## Exercise details
Search the records below for the word "dropdown". Copy each line where it occurs.
··· Data to examine
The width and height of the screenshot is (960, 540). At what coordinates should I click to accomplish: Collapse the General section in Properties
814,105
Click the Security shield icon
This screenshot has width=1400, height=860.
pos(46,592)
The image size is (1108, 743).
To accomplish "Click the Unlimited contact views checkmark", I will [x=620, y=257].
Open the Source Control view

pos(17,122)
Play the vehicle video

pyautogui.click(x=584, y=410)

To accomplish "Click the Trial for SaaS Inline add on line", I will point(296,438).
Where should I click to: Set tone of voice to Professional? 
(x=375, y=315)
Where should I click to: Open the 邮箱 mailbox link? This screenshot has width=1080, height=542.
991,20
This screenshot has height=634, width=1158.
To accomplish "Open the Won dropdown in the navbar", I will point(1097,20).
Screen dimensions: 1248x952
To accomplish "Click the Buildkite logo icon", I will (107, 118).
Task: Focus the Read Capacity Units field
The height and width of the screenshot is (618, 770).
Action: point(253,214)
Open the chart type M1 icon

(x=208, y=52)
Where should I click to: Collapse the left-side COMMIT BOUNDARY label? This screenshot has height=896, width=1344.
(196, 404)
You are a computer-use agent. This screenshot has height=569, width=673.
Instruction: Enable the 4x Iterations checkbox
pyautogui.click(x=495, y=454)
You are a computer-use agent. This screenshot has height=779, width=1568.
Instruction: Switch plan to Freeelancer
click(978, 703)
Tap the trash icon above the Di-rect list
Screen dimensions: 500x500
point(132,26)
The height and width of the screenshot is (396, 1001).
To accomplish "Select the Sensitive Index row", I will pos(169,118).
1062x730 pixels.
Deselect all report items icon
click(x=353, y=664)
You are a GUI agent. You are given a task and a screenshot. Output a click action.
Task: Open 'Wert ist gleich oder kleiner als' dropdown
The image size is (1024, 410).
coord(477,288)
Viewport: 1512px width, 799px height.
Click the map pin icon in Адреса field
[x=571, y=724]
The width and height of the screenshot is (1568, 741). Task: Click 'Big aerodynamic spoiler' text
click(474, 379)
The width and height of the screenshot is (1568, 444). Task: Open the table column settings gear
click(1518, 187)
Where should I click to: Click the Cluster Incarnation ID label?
······
## Output for this exercise
To accomplish "Open the Won dropdown in the navbar", I will point(1097,20).
Task: Open 'Wert ist gleich oder kleiner als' dropdown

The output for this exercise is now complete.